Marcia Clare Hofmann is an American attorney known for her work as an advocate of electronic privacy and free expression, including defending individuals charged with high-profile computer crimes, such as Marcus Hutchins and Weev.
From 2003 to 2006, Hofmann served as staff counsel and director of the Open Government Project at the Electronic Privacy Information Center. In 2006, Hofmann joined the Electronic Frontier Foundation as a staff attorney, where she continues to serve as special counsel. In addition to litigating many cases against federal agencies under the Freedom of Information Act, Hofmann is known for defending programmers and security researchers against charges related to security disclosures. Between 2010 and 2014, Hofmann was a non-residential fellow with the Stanford Center for Internet and Society. Hofmann left the EFF in 2013 to begin a private practice. Since then, she has helped represent Freedom of the Press Foundation in its ongoing lawsuits against the Justice Department, filed amicus briefs on behalf of several entities in Twitter's lawsuit against the Justice Department over the right to reveal surveillance requests, submitted comments on behalf of the EFF, Internet Archive, and Reddit to the New York State Department of Financial Services concerning its proposed BitLicense regulation, and commented to the United States Copyright Office on an exemption for security research to the prohibition of circumventing copyright protection systems in vehicles.
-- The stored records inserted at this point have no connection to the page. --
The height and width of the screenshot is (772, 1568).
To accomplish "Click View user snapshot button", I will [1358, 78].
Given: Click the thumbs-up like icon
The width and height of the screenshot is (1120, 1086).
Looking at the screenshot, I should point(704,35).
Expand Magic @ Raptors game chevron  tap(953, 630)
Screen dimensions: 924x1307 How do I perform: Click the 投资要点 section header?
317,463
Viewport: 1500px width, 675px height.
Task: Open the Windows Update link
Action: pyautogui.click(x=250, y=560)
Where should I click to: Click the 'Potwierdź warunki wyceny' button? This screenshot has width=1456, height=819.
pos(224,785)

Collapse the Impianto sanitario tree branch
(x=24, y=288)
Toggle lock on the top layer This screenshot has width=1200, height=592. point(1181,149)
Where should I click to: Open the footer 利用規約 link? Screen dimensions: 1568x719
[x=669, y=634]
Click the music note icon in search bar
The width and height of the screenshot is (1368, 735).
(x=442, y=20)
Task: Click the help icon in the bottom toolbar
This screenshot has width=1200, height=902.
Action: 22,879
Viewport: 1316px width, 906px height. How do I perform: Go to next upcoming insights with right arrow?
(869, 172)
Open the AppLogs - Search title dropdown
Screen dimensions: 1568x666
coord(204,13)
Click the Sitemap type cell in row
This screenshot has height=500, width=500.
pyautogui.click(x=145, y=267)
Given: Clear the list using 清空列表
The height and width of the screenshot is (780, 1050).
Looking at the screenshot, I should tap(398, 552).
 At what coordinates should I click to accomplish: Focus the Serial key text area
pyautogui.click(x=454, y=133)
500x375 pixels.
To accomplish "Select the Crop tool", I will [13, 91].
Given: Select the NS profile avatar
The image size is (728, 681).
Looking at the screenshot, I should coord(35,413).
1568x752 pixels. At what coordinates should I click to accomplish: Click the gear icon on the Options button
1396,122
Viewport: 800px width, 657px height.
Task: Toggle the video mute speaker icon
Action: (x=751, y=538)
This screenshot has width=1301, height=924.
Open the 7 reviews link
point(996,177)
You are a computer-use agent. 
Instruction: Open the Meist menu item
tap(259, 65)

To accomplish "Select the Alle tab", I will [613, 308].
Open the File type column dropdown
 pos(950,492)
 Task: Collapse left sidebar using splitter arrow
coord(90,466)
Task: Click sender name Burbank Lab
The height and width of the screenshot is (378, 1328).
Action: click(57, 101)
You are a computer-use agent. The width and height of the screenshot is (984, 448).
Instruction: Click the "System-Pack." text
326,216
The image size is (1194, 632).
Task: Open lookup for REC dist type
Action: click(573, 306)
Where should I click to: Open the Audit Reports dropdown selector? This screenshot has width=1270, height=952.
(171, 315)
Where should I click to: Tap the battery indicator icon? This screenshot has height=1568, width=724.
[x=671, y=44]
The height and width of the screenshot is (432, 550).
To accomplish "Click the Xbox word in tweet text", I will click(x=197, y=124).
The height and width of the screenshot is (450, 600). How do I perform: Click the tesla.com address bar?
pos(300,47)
In 2020, Hofmann joined Twitter as product counsel. Hofmann has taught as an adjunct professor at University of California Hastings College of the Law and has been a featured speaker at many electronic privacy-related conferences.
Notable cases
''United States v. Auernheimer''
Hofmann was part of the team that represented Andrew Auernheimer on appeal of his 2012 conviction for identity fraud and hacking conspiracy following his involvement in the exposure of a security flaw in an AT&T website. Among other issues, the defense argued that accessing a publicly available website does not constitute unauthorized access under the Computer Fraud and Abuse Act and Auernheimer should not have been charged in New Jersey. The appeal was successful: the Third Circuit held that bringing the case in New Jersey was improper, vacated his conviction, and ordered him released from prison.